§ Task to complete
Across the listing below, count the lines containing "Prasad". Answer with that number only.

___ Data to use

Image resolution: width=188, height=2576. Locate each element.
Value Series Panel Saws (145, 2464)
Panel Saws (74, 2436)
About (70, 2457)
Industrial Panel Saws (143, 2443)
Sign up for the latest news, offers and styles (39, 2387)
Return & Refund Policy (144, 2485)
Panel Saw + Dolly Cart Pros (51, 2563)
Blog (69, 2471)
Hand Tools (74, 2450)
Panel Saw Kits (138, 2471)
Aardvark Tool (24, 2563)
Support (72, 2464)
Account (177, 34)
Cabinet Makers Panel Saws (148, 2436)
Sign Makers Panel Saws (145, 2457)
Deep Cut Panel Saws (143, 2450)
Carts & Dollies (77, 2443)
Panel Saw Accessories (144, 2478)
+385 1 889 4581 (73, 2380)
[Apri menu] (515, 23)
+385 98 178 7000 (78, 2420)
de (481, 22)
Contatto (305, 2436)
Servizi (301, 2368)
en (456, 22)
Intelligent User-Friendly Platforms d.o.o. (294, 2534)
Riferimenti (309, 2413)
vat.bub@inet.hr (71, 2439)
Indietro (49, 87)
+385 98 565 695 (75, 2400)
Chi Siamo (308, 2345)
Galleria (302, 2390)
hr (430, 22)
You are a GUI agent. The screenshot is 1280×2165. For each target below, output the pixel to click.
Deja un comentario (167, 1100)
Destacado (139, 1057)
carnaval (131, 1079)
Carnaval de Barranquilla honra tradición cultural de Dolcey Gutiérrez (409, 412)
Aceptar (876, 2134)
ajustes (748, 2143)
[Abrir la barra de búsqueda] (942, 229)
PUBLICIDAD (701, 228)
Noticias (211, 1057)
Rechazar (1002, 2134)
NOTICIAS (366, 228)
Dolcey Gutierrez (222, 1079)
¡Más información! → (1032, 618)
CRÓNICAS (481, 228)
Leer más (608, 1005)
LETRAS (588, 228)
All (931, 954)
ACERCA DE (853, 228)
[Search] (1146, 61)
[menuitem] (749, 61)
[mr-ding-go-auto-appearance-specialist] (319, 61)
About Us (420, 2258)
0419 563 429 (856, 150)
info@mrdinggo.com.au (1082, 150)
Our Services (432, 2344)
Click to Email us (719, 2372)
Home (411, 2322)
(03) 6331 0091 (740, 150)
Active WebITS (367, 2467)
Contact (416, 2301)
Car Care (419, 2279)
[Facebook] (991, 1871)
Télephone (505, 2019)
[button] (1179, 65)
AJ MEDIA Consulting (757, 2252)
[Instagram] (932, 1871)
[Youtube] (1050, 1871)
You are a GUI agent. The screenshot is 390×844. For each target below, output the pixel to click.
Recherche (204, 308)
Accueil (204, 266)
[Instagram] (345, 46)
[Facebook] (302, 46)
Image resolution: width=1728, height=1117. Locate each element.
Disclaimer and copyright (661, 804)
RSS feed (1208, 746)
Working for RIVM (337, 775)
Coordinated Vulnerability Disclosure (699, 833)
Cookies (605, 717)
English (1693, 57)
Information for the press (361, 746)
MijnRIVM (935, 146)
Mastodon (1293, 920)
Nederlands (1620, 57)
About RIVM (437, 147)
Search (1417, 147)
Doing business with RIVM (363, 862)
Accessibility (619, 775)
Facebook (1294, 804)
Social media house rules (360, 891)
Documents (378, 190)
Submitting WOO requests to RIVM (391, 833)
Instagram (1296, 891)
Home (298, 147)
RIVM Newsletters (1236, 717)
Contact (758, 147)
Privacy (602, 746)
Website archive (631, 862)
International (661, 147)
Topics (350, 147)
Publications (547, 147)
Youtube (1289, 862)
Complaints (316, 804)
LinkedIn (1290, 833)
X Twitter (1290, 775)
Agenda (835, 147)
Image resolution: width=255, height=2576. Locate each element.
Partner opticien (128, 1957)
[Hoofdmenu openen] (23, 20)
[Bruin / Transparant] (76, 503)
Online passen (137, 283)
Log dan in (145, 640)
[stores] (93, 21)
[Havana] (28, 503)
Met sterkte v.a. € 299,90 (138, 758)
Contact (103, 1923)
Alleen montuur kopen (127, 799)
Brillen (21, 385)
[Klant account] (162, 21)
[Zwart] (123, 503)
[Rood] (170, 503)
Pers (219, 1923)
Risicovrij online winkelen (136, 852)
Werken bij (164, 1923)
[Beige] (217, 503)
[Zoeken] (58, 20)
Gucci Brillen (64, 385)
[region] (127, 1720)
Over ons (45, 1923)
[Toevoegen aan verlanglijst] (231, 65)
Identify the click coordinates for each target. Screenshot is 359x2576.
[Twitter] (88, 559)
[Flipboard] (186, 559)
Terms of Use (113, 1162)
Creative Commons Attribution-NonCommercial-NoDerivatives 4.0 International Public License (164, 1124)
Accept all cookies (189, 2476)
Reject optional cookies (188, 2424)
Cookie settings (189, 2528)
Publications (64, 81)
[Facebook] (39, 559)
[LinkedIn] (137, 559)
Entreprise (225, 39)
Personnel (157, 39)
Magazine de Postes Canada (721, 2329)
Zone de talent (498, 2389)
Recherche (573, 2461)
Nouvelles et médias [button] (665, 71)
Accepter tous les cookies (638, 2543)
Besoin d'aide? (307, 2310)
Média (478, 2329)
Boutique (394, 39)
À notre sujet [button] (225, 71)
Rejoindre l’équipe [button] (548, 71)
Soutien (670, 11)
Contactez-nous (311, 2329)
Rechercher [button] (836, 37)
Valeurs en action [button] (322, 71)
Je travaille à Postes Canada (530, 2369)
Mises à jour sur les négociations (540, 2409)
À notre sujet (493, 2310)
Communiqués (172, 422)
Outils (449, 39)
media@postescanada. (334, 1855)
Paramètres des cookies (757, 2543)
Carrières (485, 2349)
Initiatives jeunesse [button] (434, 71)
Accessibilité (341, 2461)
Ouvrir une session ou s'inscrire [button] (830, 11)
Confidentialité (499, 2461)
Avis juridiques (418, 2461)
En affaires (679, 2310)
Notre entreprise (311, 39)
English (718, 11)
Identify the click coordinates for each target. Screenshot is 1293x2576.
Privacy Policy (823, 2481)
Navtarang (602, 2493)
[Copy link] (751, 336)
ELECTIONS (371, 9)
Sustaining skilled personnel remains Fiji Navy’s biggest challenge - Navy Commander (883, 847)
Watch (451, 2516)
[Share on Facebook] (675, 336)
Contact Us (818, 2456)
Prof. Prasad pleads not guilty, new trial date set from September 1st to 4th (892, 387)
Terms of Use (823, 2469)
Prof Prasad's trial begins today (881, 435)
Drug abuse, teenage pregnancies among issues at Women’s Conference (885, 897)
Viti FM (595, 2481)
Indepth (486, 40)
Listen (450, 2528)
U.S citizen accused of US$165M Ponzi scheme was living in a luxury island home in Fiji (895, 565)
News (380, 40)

______

§ Solution to the problem
2